I think I've touched on why fashion shoots in "exotic" (read non-Western) locals tend to get under my skin. The main issue for me is the tendency for the photographer to use whatever local is handy as a prop and/or or exploit the model's own ethnicity if she happens to be non-White. I've lost count of how many times I've seen British/Jamaican Naomi Campbell dressed as an African villager on the pages of Elle and Vogue.
This kind of shoot is always lazy and sometimes just plain offensive to me but it is a fashion industry staple, just like pictures of models jumping in expensive clothes in American Vogue.
But would the images be as potentially offensive if instead of a white model, a black one was used? Turns out the answer is "sorta" thanks to Vogue's "From Here to Timbuktu" shoot photographed by Mikael Jansson for their June 2008 issue.
Here are the good things. The photographs are beautiful as is the African* model, Liya Kebede. Okay so she's not from Mali but they get points for not trying to dress her in traditional garments right? Unlike many of the models usually used in these themed spreads, Kebede looks genuinely happy to be in Timbuktu in these vibrant photographs that could conceivable come from someone's own scrapbook if the person in question was extremely fabulous. There is only one photo of the model in a actual safari jacket (this one priced at $385 by DVF if you are interested.) No spread like this is complete without a safari jacket, is it?

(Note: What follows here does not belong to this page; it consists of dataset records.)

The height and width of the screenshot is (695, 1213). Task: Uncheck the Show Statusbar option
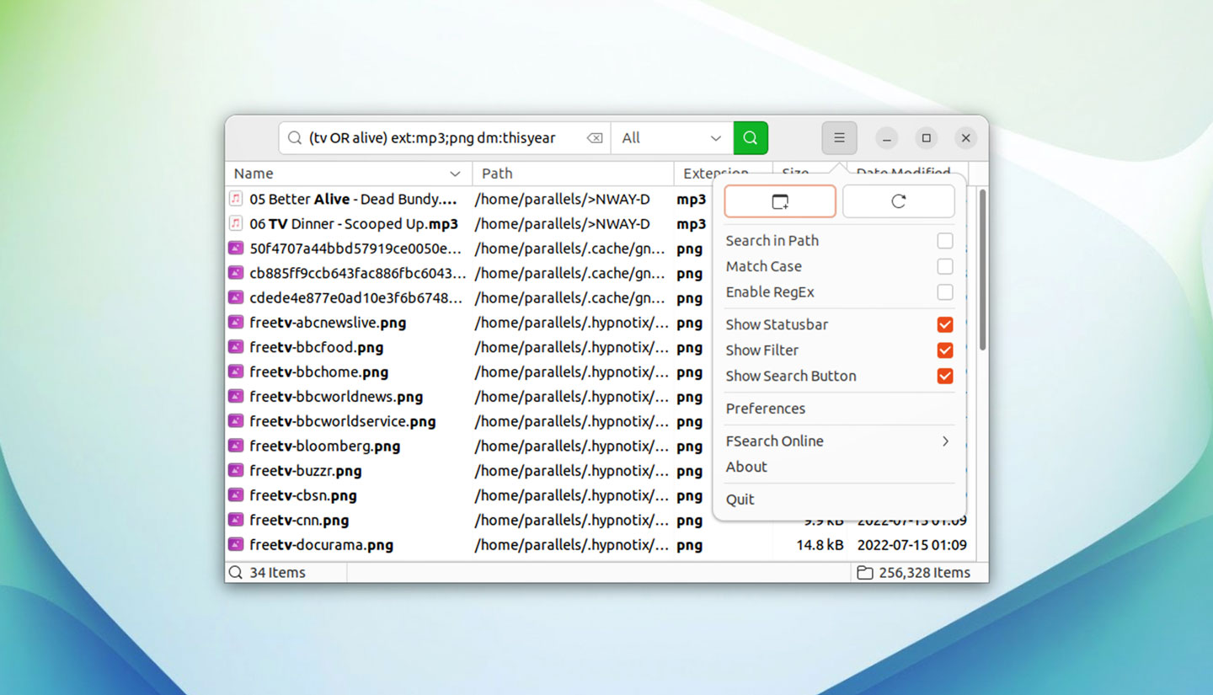(945, 324)
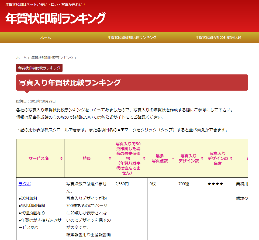Click the four-star rating in ラクポ row
Screen dimensions: 259x240
coord(215,184)
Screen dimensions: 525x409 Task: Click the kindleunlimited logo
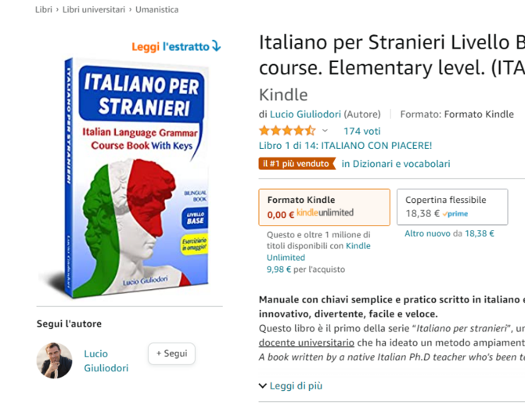coord(325,212)
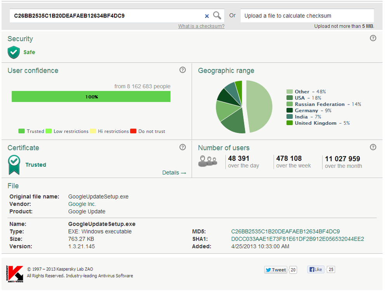Click the Facebook Like button
388x291 pixels.
pyautogui.click(x=315, y=269)
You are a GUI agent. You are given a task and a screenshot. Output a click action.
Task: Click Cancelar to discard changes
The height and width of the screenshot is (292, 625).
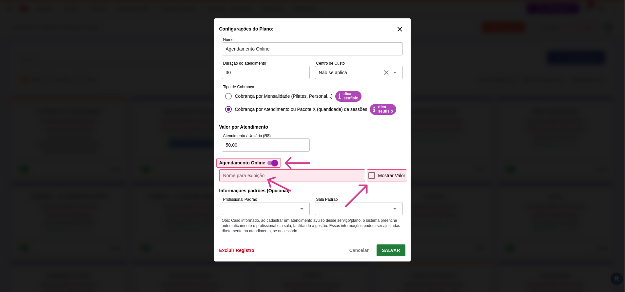pyautogui.click(x=359, y=250)
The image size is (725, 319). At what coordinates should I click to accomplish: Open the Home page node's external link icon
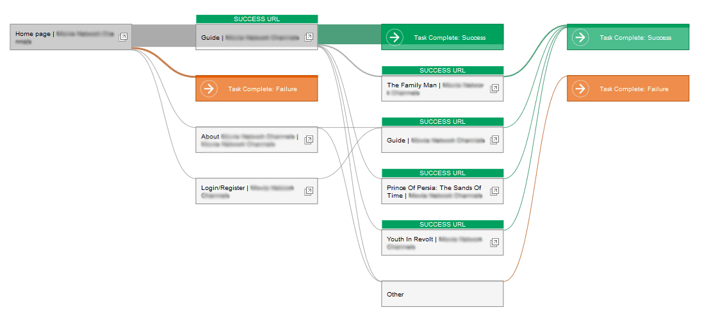coord(123,37)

What really got my attention with this pictorial was the travel diary, written by Sally Singer, which accompanied it. Singer, who describes Timbuktu as a "sandbox at the end of the Earth" that feels to her like the "most priviledged of all playgrounds." Her tone does in words what wasn't quite captured in the photographs, that this country exists solely for the amusement of Westerners that can afford to travel there, it is a playground full of interesting children who are just dying to take one's perfectly manicured hand and show you around the place. One major difference is that thanks to designers like Oscar de la Renta who has "expertly crafted" mudcloth into his Spring '08 collection, everyone wearing the traditional textile in Mali looks like they've "stepped off the Dries Van Noten catwalk." She even takes calling her local guide Oscar as an homage to the designerr because of the tabard mudcloth garment he is wearing. There's no mention of what his real name is.
I must say that I agree with her , it is a relief to take pictures of locals and not have their outfits clash with yours. For example, my husband and I were in Paris last month and I had to spend countless hours on Photoshop editing out all those unsightly natives wearing last season's Agnes B. Quel horreur!
photo source: Faith Akiyama/TFS
*I say African here rather than Ethiopian here intentionally. Even though Liya's East African features stand out in the crowds of Malians surrounding her, in Vogue's view one black person (or African person) is just the same as another.